Jeremy Carroll: can I go second?

Rich Annotations

Ian Horrocks: Rich annotations? Bijan?

Bijan Parsia: I wrote up a proposal, some use cases, not finished

Bijan Parsia: I ran them by several people, e.g. Alan Rector

Bijan Parsia: somebody wanted to use them for patterns (value partitions)

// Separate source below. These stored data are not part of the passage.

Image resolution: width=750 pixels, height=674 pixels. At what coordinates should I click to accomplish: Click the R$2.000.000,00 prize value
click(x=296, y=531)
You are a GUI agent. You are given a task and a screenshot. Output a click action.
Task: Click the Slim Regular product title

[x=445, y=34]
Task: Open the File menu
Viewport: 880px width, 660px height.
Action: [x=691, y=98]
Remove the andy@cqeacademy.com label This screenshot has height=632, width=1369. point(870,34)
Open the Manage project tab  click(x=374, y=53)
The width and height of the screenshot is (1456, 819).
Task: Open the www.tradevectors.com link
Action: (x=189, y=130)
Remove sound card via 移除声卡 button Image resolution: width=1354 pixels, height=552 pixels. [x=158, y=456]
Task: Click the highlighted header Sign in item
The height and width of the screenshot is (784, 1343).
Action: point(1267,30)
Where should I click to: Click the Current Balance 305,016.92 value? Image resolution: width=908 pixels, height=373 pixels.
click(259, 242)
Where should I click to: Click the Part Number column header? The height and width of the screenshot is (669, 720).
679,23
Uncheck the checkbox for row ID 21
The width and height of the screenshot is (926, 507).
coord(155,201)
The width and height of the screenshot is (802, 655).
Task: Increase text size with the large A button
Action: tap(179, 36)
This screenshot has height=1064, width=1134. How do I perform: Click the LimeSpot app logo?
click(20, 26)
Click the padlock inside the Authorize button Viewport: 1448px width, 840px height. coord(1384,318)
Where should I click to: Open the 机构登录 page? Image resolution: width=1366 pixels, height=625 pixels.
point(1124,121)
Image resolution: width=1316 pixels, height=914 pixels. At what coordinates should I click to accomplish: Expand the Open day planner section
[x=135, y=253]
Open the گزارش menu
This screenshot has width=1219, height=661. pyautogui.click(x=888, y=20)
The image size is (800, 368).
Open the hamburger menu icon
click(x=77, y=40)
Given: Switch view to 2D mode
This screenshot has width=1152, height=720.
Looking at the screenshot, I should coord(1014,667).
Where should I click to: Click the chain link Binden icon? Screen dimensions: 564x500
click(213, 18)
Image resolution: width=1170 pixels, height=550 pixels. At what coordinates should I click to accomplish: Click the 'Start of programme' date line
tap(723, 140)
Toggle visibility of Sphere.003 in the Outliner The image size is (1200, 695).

Bijan Parsia: that's fine in my proposal, haven't written it up

Bijan Parsia: (Jeremy?) using reification for axiom annotations

Bijan Parsia: I guess in that exchange with Boris one option would be to ... the annotations

Alan Ruttenberg: +1 on importance of axiom annotations

Bijan Parsia: would remove a lot of the usefulness of annotations

Alan Ruttenberg: q+ to mention issue with rich annotations

Bijan Parsia: proposal is 90% done...

Bijan Parsia: would be nice to get some sense of what we're going to do with it

Ian Horrocks: there is a fairly wellformed proposal on the table

Ian Horrocks: please give some comments

Alan Ruttenberg: concerned about the multiple domains of interpretation/ multiple worlds/ multiple models aspect of it

Zakim: alanr, you wanted to mention issue with rich annotations

Alan Ruttenberg: part of the concern was that it's fairly new, and unexplored... want a warm fuzzy feeling that it's well understood

Alan Ruttenberg: second issue is that I don't know whether and how it would affect the RDF semantics

Alan Ruttenberg: could you comment on how it affects the OWL Full aspect of it, in the RDF sense

Bijan Parsia: I have not realised an RDF mapping

Bijan Parsia: one could use different extensions: multiple files with pointers analogous to owl:imports

Bijan Parsia: minimal mutilation of everything, and easy to understand

Bijan Parsia: other than that: is that enough to get you going?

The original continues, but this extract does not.